Work to be completed: Copy out every line below word for word. Leave the pictures out of your answer.

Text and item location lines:

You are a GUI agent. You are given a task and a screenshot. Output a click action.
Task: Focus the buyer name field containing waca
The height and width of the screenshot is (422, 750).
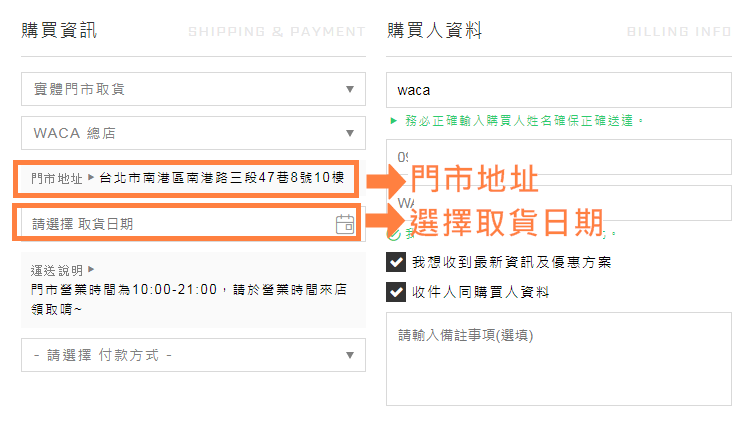pos(559,90)
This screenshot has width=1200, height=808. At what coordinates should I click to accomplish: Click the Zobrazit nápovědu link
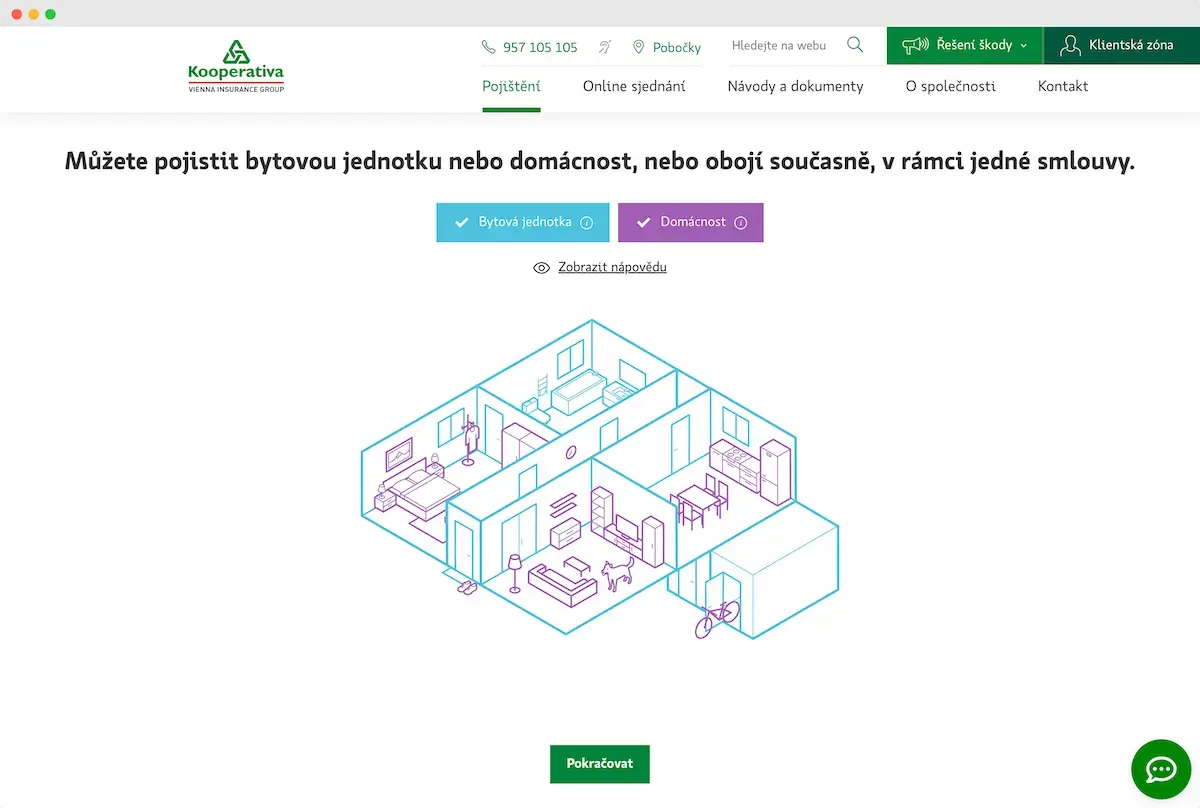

Complete response:
You are a GUI agent. You are given a task and a screenshot. Output a click action.
Task: Focus the buyer name field containing waca
The height and width of the screenshot is (422, 750).
pos(559,90)
This screenshot has width=1200, height=808. At what coordinates should I click to accomplish: Click the Zobrazit nápovědu link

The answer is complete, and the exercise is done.